• _What is needed_
Reproduce exactly the lines from the one that holds "Toggle the Preview checkbox" through the last line of the entries, both ends included, but not the pictures.

Data records
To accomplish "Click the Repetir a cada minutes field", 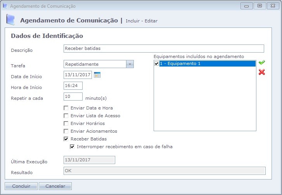I will 73,97.
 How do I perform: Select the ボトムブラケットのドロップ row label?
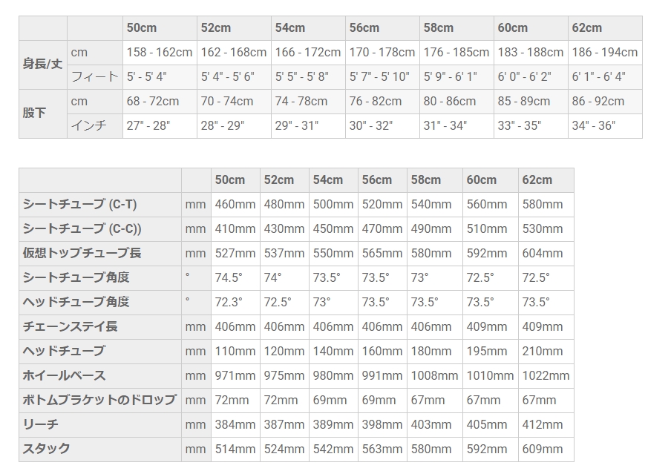click(99, 400)
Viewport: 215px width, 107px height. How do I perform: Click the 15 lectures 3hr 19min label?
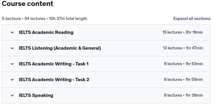182,32
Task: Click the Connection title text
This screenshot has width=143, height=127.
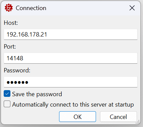Action: tap(31, 8)
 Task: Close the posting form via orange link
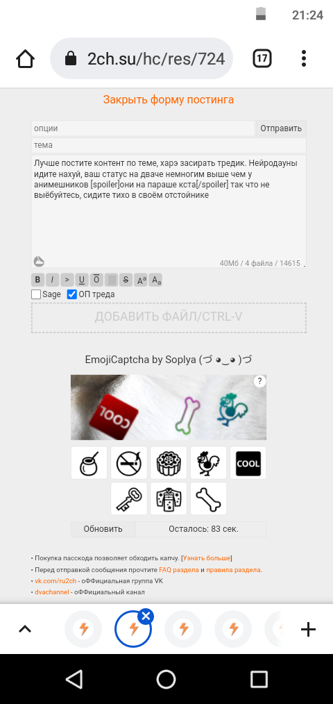point(169,99)
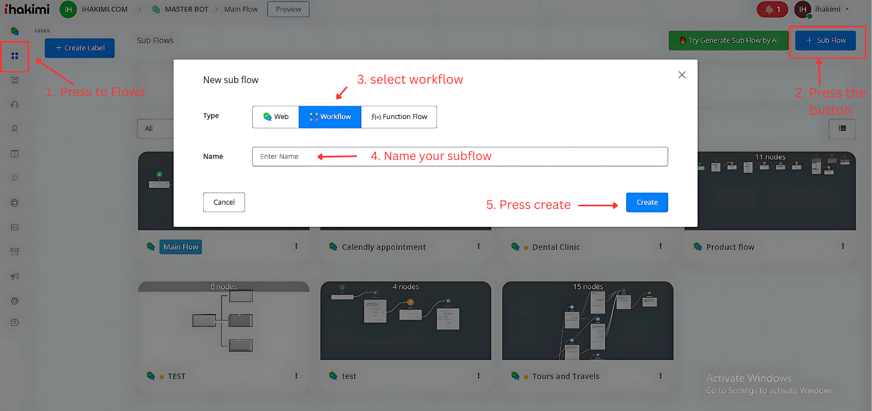Open the All labels filter dropdown
Screen dimensions: 872x411
click(x=155, y=128)
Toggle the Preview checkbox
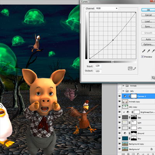Viewport: 155px width, 155px height. point(143,57)
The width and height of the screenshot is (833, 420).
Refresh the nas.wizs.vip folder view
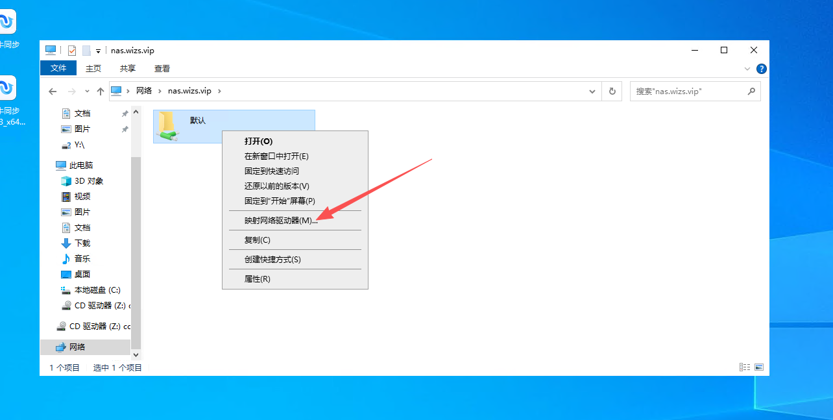point(611,92)
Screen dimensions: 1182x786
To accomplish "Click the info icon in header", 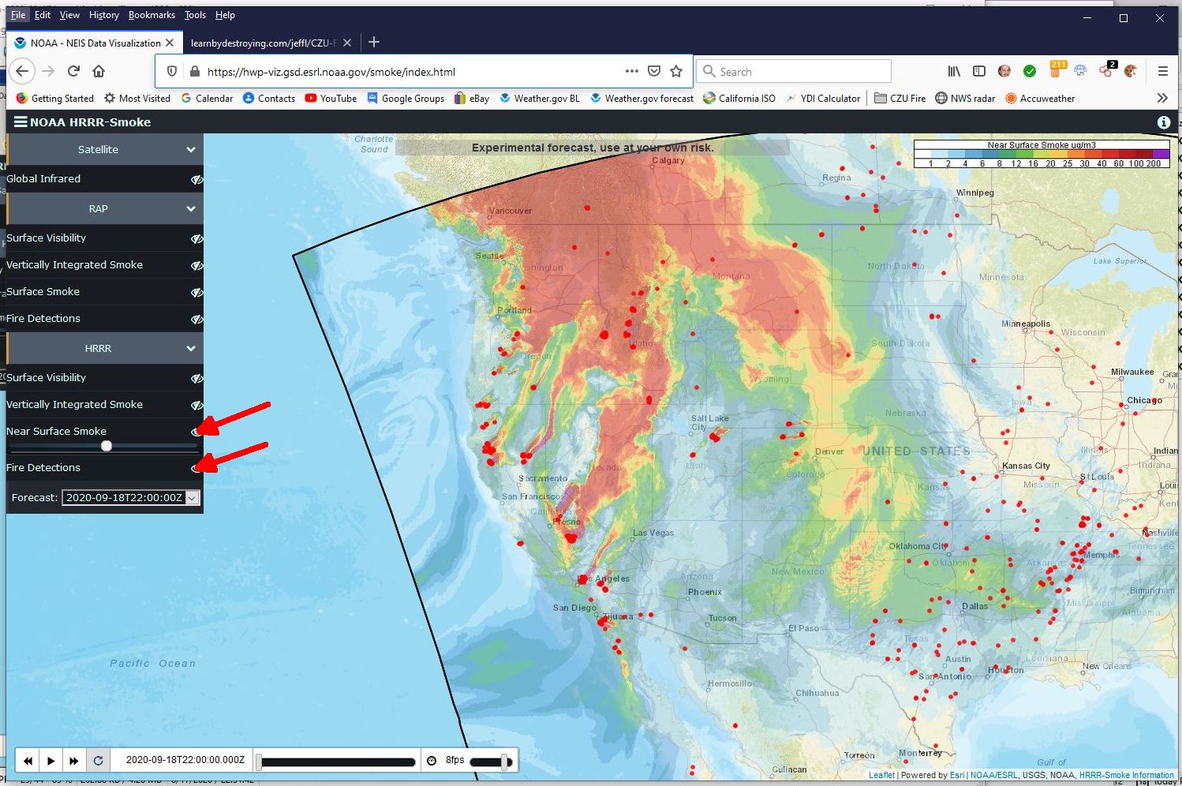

• _Task answer_
Toggle the Preview checkbox
Viewport: 155px width, 155px height. point(143,57)
The width and height of the screenshot is (833, 420).
Refresh the nas.wizs.vip folder view
point(611,92)
Screen dimensions: 1182x786
To accomplish "Click the info icon in header", 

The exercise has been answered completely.